Power, Temperature, & Noise

As always, last but not least is our look at power, temperature, and noise. Next to price and performance of course, these are some of the most important aspects of a GPU, due in large part to the impact of noise. All things considered, a loud card is undesirable unless there’s a sufficiently good reason – or sufficiently good performance – to ignore the noise.

As the GM200 flagship card, GTX Titan X gets the pick of the litter as far as GM200 GPUs go. GTX Titan X needed fully-functional GM200 GPUs, and even then needed GPUs that were good enough to meet NVIDIA’s power requirements. GTX 980 Ti on the other hand, as a cut-down/salvage card, gets second pick. So we expect to see these chips be just a bit worse; to have either functional units that came out of the fab damaged, or have functional units that have been turned off due to power reasons.

GeForce GTX Titan X/980 Voltages
GTX Titan X Boost Voltage GTX 980 Ti Boost Voltage GTX 980 Boost Voltage
1.162v 1.187v 1.225v

Looking at voltages, we can see just that in our samples.

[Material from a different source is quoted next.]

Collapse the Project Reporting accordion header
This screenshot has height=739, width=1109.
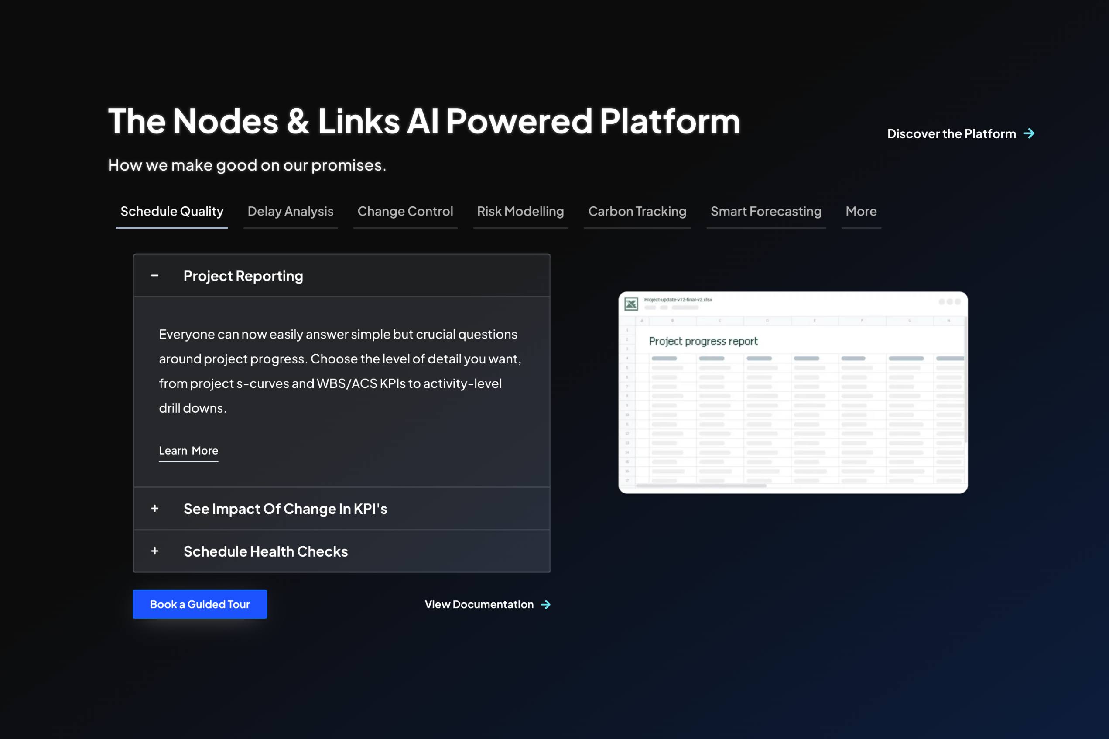click(342, 276)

GTX 980 Ti has a slightly higher boost voltage – 1.187v – than our GTX Titan X. NVIDIA sometimes bins their second-tier cards for lower voltage, but this isn’t something we’re seeing here. Nor is there necessarily a need to bin in such a manner since the 250W TDP is unchanged from GTX Titan X.

GeForce GTX 980 Ti Average Clockspeeds
Game GTX 980 Ti GTX Titan X
Max Boost Clock 1202MHz 1215MHz
Battlefield 4
1139MHz
1088MHz
Crysis 3
1177MHz
1113MHz
Mordor
1151MHz
1126MHz
Civilization: BE
1101MHz
1088MHz
Dragon Age
1189MHz
1189MHz
Talos Principle
1177MHz
1126MHz
Far Cry 4
1139MHz
1101MHz
Total War: Attila
1139MHz
1088MHz
GRID Autosport
1164MHz
1151MHz
Grand Theft Auto V
1189MHz
1189MHz

The far more interesting story here is GTX 980 Ti’s clockspeeds. As we have pointed out time and time again, GTX 980 Ti’s gaming performance trails GTX Titan X by just a few percent, this despite the fact that GTX 980 Ti is down by 2 SMMs and is clocked identically. On paper there is a 9% performance difference that in the real world we’re not seeing. So what’s going on?

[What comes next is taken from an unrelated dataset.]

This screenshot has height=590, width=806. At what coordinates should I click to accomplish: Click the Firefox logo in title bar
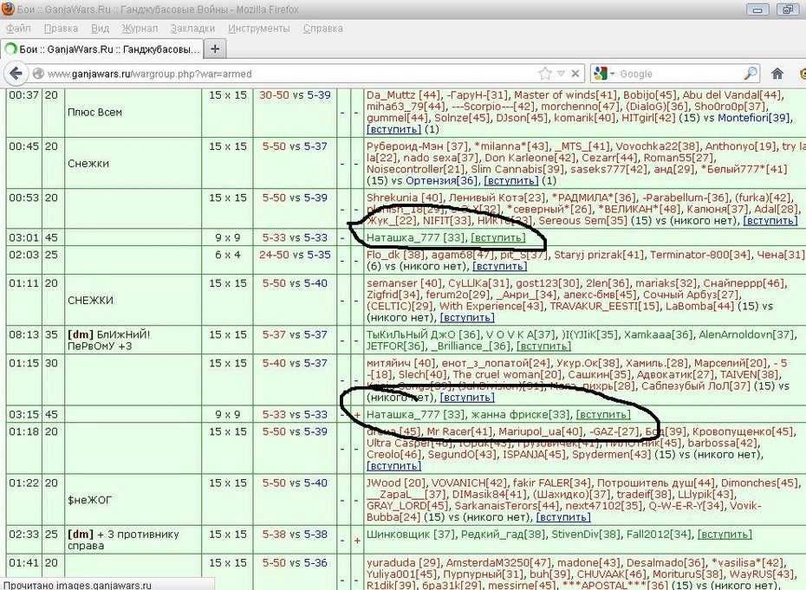(8, 9)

The answer to that is that what GTX 980 Ti lacks in SMMs it’s making up in clockspeeds. The card’s average clockspeeds are frequently two or more bins ahead of GTX Titan X, topping out at a 64MHz advantage under Crysis 3. All of this comes despite the fact that GTX 980 Ti has a lower maximum boost clock than GTX Titan X, topping out one bin lower at 1202MHz to GTX Titan X’s 1215MHz.

Ultimately the higher clockspeeds are a result of the increased power and thermal headroom the GTX 980 Ti picks up from halving the number of VRAM chips along with disabling two SMMs. With those components no longer consuming power or generating heat, and yet the TDP staying at 250W, GTX 980 Ti can spend its power savings to boost just a bit higher. This in turn compresses the performance gap between the two cards (despite what the specs say), which coupled with the fact that performance doesn't scale lineraly with SMM count or clockspeed (you rarely lose the full theoretical performance amount when shedding frequency or functional units) leads to the GTX 980 Ti trailing the GTX Titan X by an average of just 3%.

Idle Power Consumption

Starting off with idle power consumption, there's nothing new to report here. GTX 980 Ti performs just like the GTX Titan X, which at 74W is second only to the GTX 980 by a single watt.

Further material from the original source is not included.